Stated goal: Please rewrite all the rows below, swapping every "Switch" for "Go" and leaving everything else unchanged.

Extracted data rows:
# # #

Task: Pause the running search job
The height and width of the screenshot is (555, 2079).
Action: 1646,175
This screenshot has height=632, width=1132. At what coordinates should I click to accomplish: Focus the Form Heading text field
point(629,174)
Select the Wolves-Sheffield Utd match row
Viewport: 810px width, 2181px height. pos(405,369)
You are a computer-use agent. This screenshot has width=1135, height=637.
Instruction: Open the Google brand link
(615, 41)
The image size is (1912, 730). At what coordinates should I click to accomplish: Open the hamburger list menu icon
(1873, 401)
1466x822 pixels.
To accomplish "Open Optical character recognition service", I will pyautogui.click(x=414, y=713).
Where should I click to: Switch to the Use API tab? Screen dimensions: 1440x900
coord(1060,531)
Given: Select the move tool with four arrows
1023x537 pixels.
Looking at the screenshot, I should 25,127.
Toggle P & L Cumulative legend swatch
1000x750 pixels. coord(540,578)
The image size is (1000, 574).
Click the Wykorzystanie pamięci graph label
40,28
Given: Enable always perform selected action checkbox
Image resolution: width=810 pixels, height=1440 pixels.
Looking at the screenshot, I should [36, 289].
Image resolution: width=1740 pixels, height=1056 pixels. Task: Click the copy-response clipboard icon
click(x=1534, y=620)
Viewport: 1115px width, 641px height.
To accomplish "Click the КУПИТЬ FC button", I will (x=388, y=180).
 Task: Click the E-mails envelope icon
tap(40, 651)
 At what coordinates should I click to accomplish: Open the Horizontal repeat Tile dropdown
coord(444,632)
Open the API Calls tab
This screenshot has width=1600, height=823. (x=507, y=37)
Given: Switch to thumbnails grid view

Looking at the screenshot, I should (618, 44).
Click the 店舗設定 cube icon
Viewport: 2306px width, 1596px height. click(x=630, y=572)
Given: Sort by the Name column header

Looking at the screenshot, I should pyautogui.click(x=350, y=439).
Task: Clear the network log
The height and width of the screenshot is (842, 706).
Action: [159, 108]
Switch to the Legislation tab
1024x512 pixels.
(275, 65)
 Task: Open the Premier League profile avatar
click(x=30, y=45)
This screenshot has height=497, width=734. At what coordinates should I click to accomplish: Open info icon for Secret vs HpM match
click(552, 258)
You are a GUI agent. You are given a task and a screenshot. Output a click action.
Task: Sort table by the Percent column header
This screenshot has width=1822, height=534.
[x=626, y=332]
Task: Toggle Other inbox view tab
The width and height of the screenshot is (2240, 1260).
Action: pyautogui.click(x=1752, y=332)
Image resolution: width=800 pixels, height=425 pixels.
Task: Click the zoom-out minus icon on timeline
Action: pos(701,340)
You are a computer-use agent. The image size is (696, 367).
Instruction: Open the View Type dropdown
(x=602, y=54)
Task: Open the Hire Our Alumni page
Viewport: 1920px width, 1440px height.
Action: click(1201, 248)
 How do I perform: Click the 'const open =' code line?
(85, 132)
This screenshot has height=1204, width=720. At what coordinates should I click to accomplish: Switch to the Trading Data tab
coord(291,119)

# # #

Result of this task:
Task: Pause the running search job
The height and width of the screenshot is (555, 2079).
Action: 1646,175
This screenshot has height=632, width=1132. At what coordinates should I click to accomplish: Focus the Form Heading text field
point(629,174)
Select the Wolves-Sheffield Utd match row
Viewport: 810px width, 2181px height. pos(405,369)
You are a computer-use agent. This screenshot has width=1135, height=637.
Instruction: Open the Google brand link
(615, 41)
The image size is (1912, 730). At what coordinates should I click to accomplish: Open the hamburger list menu icon
(1873, 401)
1466x822 pixels.
To accomplish "Open Optical character recognition service", I will pyautogui.click(x=414, y=713).
Where should I click to: Go to the Use API tab? Screen dimensions: 1440x900
coord(1060,531)
Given: Select the move tool with four arrows
1023x537 pixels.
Looking at the screenshot, I should 25,127.
Toggle P & L Cumulative legend swatch
1000x750 pixels. coord(540,578)
The image size is (1000, 574).
Click the Wykorzystanie pamięci graph label
40,28
Given: Enable always perform selected action checkbox
Image resolution: width=810 pixels, height=1440 pixels.
Looking at the screenshot, I should [36, 289].
Image resolution: width=1740 pixels, height=1056 pixels. Task: Click the copy-response clipboard icon
click(x=1534, y=620)
Viewport: 1115px width, 641px height.
To accomplish "Click the КУПИТЬ FC button", I will (x=388, y=180).
 Task: Click the E-mails envelope icon
tap(40, 651)
 At what coordinates should I click to accomplish: Open the Horizontal repeat Tile dropdown
coord(444,632)
Open the API Calls tab
This screenshot has width=1600, height=823. (x=507, y=37)
Given: Go to thumbnails grid view

Looking at the screenshot, I should (618, 44).
Click the 店舗設定 cube icon
Viewport: 2306px width, 1596px height. click(x=630, y=572)
Given: Sort by the Name column header

Looking at the screenshot, I should pyautogui.click(x=350, y=439).
Task: Clear the network log
The height and width of the screenshot is (842, 706).
Action: [159, 108]
Go to the Legislation tab
1024x512 pixels.
(275, 65)
 Task: Open the Premier League profile avatar
click(x=30, y=45)
This screenshot has height=497, width=734. At what coordinates should I click to accomplish: Open info icon for Secret vs HpM match
click(552, 258)
You are a GUI agent. You are given a task and a screenshot. Output a click action.
Task: Sort table by the Percent column header
This screenshot has width=1822, height=534.
[x=626, y=332]
Task: Toggle Other inbox view tab
The width and height of the screenshot is (2240, 1260).
Action: pyautogui.click(x=1752, y=332)
Image resolution: width=800 pixels, height=425 pixels.
Task: Click the zoom-out minus icon on timeline
Action: pos(701,340)
You are a computer-use agent. The image size is (696, 367).
Instruction: Open the View Type dropdown
(x=602, y=54)
Task: Open the Hire Our Alumni page
Viewport: 1920px width, 1440px height.
Action: click(1201, 248)
 How do I perform: Click the 'const open =' code line?
(85, 132)
This screenshot has height=1204, width=720. At what coordinates should I click to accomplish: Go to the Trading Data tab
coord(291,119)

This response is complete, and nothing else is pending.